Azteca's Mexican Restaurant
R A N D W I C K ,   N S W

It was a cold and rainy night. The rain seemed to have no end and lashed at our car windscreen from all angles, while the cold crept in through the doors and fogged up the windows so that it became unbearably stuffy.

We took shelter at Azteca's Mexican Restaurant in Randwick. I had been there once before with a large group of friends, and I was pretty sure I liked it (but after a few...or several...tequilas - anything can taste good), but I thought it better to double check before making my verdict.

We nestled into the small restaurant which was decorated with colourful odds and ends, Mexican memorabilia, worn carpet and a TV showing a large woman in a lycra purple jumpsuit singing. You would almost label the restaurant décor tacky, except that if you looked hard enough you could see the amount of thought that went into the positioning of every decoration, and the number of years they'd had their home there.

Once seated and dry, the owner came to our quaint table to see if we needed some help or suggestions. It was a refreshing change to see the owner taking so much pride in his restaurant and giving so much care to his customers (and that it was an actual Mexican that owned the restaurant) - it truly made you feel as though we were his own personal guests.

At his suggestion I ordered a very traditional Mexican dish which was chicken with a mixed spice and bitter chocolate sauce. It was a difficult choice as there were so many unique as well as traditional meals available (and I was amazed at how inexpensive they all were) - but the words "bitter chocolate" did it for me (the owner assured me it was in no way breaking my diet).

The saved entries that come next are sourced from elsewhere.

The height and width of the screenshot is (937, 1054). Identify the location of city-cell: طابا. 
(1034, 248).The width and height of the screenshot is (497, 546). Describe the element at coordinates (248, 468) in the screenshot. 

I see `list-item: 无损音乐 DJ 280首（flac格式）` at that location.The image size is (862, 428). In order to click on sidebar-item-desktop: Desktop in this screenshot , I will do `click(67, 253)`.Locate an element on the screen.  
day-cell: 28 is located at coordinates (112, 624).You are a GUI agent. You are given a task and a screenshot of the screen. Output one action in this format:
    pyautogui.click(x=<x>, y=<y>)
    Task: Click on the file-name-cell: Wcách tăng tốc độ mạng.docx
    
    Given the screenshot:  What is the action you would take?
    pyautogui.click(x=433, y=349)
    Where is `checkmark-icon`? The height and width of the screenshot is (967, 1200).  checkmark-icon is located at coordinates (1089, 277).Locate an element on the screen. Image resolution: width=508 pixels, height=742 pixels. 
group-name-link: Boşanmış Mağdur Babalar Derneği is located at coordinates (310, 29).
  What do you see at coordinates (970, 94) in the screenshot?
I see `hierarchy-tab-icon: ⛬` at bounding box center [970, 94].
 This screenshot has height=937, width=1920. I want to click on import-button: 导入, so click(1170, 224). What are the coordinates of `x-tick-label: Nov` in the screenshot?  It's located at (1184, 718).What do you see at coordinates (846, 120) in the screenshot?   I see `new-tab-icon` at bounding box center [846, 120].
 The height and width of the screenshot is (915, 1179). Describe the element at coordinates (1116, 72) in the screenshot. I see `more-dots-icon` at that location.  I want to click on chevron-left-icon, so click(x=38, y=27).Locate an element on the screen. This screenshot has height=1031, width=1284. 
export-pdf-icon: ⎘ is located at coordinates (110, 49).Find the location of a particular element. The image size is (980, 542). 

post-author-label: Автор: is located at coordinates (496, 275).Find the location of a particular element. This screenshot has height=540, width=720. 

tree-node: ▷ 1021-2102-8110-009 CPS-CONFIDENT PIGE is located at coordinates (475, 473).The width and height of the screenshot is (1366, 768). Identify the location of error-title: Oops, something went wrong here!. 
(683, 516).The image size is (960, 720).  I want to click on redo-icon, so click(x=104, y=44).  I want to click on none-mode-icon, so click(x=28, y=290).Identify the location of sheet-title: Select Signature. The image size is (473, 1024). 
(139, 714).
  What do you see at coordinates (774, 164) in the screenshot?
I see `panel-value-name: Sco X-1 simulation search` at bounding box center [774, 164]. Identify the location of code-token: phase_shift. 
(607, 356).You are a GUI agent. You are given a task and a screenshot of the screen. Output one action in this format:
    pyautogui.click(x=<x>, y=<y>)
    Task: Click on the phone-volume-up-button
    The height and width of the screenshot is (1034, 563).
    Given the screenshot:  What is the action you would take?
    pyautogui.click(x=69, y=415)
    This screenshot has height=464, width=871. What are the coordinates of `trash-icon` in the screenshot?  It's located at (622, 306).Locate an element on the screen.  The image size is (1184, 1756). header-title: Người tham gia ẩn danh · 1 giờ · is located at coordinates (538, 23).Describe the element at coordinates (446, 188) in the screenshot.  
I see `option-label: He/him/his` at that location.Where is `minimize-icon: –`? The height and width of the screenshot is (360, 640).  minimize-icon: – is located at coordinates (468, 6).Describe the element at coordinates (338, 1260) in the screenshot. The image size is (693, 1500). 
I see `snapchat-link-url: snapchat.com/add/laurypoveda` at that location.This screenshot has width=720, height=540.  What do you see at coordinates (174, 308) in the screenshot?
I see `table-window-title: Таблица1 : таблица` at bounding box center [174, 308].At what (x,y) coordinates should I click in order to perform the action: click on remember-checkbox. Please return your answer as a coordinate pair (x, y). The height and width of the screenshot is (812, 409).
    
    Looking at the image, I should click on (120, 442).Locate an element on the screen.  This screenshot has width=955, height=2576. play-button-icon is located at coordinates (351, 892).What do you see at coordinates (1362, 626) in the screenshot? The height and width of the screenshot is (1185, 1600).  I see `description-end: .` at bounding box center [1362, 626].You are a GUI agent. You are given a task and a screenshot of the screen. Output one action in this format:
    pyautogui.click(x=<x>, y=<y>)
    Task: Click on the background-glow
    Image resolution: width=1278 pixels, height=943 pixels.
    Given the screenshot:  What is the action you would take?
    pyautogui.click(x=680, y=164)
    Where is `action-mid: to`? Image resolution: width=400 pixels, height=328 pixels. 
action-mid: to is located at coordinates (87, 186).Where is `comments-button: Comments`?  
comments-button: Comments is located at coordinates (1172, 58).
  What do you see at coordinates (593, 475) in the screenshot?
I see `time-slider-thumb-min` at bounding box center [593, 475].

I don't really have a sweet tooth and I rarely feel like chocolate - but sometimes it's a necessary part of one's diet (must be something about chocolate containing chemicals that help create serotonin and release endorphins..resulting in instant calmness and an overhwelming happiness...or something like that). Now I was in no way unhappy but I suppose I had been slightly worried during the last week.

You see I had begun thinking that my hair was falling out (it didn't so much look like it was but I could swear it felt thinner) and naturally this led to horrible visions of baldness and other terminal diseases associated with hair loss. The doctor took some tests and finally concluded that I was fine. I must just be stressed. Problem was I didn't feel stressed (which made me stress about my hair even more).

I mean yes the fact I'm getting married in two weeks has caused some excitement and anxiety...and I guess I'm kept busy with all the family commitments leading up to the day and feeling a little bit hungry from double the exercise and half the food...and I admit that work is slightly crazy with a few deadlines closing in on me...and I suppose I did have the odd (but extremely normal) concern that my nose was growing (if you looked from a certain angle while lying down)...and yes I had a very small stress attack (just a split-second one) on the way home the other day when I imagined how horrible life would be if Demis suddenly died...but in no way would I say that I was truly or overly stressed.

There must have been a more accurate reason as to why my hair was falling out.

Mid non-stressing our meals arrived. As I ate the delicious chicken in spicy bitter chocolate sauce, I immediately felt the chemicals doing their magic. I forgot about my hair and let myself glow like a soon-to-be-bride should.

We took our time eating, chatting and enjoying the fact that at that moment we didn't need to think about anything else. The rain continued to fall heavily outside, and we let it. You can do your best to fight off rain with prayers and umbrellas...but ultimately all you can really do is take cover, watch the drops and let it pass.